Steps to replicate the issue (include links if applicable):
- Search for book title "ꦥꦼꦥꦼꦛꦶꦏ꧀ꦏꦤ꧀ꦱꦏꦶꦁꦥꦿꦗꦚ꧀ꦗꦶꦪꦤ꧀ꦭꦩꦶ" in Commons works (the full title), found the PDF
- Search partial "ꦥꦼꦥꦼꦛꦶꦏ꧀ꦏꦤ꧀ꦱꦏꦶꦁꦥꦿꦗꦚ꧀ꦗꦶꦪꦤ꧀" or "ꦥꦼꦥꦼꦛꦶꦏ꧀ꦏꦤ꧀ꦱꦏꦶꦁ" or "ꦥꦼꦥꦼꦛꦶꦏ꧀" or any parts of the full title won't work
What happens?:
- First identified 10 years ago, T46350, marked wont fix, since last time was during migration from Lucene to Cirrus Search.
- I identified there was a problem with scriptio continua nature of Javanese script (no word marker)
- T58505 Cirrus Search ticket was closed as solved
What should have happened instead?:
The Commons search et. al should be able to find parts of the full title.
Software version (skip for WMF-hosted wikis like Wikipedia):
Other information (browser name/version, screenshots, etc.):
A bit background on the way the script is written:
- Scriptio continua is a hassle to display in web, because there's no obvious line break. Therefore, in projects such as Wikisource, if not handled properly, would break the page view of the transcribed documents. (become too wide)

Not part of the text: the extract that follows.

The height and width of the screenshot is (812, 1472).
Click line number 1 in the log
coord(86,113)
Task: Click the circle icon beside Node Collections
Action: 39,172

- Using certain keyboards, including the way we handle the problem is, to automatically insert ZWS (zero-width space) after certain character (e.g. comma, period, etc. ) I can gave you the full list. Therefore, the line break would still works, except in very rare cases where there's no occurrences of those characters (thus the ZWS not auto-inserted). [the zws doesn't always equal to the Latin space]
- AFAIK ZWS is not supported in page titles, (e.g. when I upload books with Javanese script titles that contain ZWS), so none of the titles in jv wiki projects contain ZWS, and thus the cirrus search won't be able to know the word delimiter.